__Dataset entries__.

---------------

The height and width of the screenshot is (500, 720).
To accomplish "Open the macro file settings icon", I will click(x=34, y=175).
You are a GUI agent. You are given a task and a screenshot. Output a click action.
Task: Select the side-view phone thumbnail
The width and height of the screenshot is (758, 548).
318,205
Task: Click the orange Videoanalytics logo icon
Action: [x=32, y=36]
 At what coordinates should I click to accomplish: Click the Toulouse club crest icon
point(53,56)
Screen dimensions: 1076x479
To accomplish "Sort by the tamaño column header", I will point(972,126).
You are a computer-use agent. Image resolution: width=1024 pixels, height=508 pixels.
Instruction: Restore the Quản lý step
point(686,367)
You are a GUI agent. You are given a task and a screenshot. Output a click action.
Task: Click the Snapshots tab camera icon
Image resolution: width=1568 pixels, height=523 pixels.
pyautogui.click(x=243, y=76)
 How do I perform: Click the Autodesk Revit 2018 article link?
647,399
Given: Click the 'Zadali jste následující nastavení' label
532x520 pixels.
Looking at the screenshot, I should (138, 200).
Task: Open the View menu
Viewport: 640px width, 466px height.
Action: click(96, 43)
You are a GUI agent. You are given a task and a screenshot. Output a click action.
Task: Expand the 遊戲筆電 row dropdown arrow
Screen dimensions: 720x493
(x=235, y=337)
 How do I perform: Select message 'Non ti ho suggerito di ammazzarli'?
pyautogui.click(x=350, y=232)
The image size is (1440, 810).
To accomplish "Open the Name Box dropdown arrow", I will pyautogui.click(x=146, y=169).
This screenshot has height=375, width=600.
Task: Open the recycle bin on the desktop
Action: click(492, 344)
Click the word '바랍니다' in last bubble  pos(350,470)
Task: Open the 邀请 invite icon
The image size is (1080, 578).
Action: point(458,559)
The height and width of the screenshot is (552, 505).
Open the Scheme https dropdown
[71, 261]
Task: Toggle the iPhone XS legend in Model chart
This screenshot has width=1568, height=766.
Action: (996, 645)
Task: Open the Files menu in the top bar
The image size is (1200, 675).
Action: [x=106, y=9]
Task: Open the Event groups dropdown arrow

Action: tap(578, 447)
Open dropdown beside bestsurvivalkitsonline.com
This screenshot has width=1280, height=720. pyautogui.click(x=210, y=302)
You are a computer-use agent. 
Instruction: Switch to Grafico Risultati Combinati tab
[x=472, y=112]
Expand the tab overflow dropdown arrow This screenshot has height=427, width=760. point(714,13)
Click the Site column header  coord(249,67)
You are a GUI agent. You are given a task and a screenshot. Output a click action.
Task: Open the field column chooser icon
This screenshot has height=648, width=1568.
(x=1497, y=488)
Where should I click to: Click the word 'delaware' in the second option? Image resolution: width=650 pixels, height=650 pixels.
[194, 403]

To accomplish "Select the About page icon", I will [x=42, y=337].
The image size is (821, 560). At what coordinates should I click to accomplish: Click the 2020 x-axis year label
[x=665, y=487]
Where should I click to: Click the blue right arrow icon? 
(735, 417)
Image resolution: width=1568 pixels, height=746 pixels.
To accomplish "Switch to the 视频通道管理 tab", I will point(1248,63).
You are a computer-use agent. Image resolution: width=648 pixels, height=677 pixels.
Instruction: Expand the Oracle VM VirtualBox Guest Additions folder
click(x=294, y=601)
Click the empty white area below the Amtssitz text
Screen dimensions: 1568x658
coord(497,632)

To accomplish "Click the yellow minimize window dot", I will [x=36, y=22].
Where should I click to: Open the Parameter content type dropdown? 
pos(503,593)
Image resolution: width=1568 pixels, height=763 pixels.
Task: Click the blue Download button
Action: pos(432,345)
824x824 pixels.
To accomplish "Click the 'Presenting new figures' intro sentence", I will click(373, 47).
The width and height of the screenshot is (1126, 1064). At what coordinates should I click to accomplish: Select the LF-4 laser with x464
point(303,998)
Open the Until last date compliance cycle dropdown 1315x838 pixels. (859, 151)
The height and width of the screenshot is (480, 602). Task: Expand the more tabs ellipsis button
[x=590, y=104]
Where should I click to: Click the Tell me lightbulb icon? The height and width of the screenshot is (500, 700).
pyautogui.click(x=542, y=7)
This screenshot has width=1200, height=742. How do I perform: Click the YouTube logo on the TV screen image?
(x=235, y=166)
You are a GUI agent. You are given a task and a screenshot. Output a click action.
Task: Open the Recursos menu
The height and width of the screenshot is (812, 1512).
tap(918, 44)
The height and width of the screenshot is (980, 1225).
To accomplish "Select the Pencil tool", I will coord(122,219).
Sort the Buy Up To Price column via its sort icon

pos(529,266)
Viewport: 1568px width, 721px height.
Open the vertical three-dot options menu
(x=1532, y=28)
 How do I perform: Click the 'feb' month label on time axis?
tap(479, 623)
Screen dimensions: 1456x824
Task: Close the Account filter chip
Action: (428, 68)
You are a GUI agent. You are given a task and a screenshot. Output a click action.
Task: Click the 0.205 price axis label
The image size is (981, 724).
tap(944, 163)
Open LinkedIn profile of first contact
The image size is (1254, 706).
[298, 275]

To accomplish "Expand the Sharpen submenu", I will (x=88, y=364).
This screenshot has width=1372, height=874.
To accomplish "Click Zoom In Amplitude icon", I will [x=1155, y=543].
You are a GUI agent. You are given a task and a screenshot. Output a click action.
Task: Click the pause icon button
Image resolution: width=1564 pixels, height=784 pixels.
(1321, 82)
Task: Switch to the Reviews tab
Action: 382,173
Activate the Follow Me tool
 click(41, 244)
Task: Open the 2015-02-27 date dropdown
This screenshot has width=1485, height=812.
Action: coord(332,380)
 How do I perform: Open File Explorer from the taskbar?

---------------

__Task to carry out__.
Please give an exact copy of the entries above, from the line with "Where should I click to: Open" down to the line with "The height and width of the screenshot is (980, 1225).", inclusive, and nothing else.

__Answer for the task__.
Where should I click to: Open the Parameter content type dropdown? 
pos(503,593)
Image resolution: width=1568 pixels, height=763 pixels.
Task: Click the blue Download button
Action: pos(432,345)
824x824 pixels.
To accomplish "Click the 'Presenting new figures' intro sentence", I will click(373, 47).
The width and height of the screenshot is (1126, 1064). At what coordinates should I click to accomplish: Select the LF-4 laser with x464
point(303,998)
Open the Until last date compliance cycle dropdown 1315x838 pixels. (859, 151)
The height and width of the screenshot is (480, 602). Task: Expand the more tabs ellipsis button
[x=590, y=104]
Where should I click to: Click the Tell me lightbulb icon? The height and width of the screenshot is (500, 700).
pyautogui.click(x=542, y=7)
This screenshot has width=1200, height=742. How do I perform: Click the YouTube logo on the TV screen image?
(x=235, y=166)
You are a GUI agent. You are given a task and a screenshot. Output a click action.
Task: Open the Recursos menu
The height and width of the screenshot is (812, 1512).
tap(918, 44)
The height and width of the screenshot is (980, 1225).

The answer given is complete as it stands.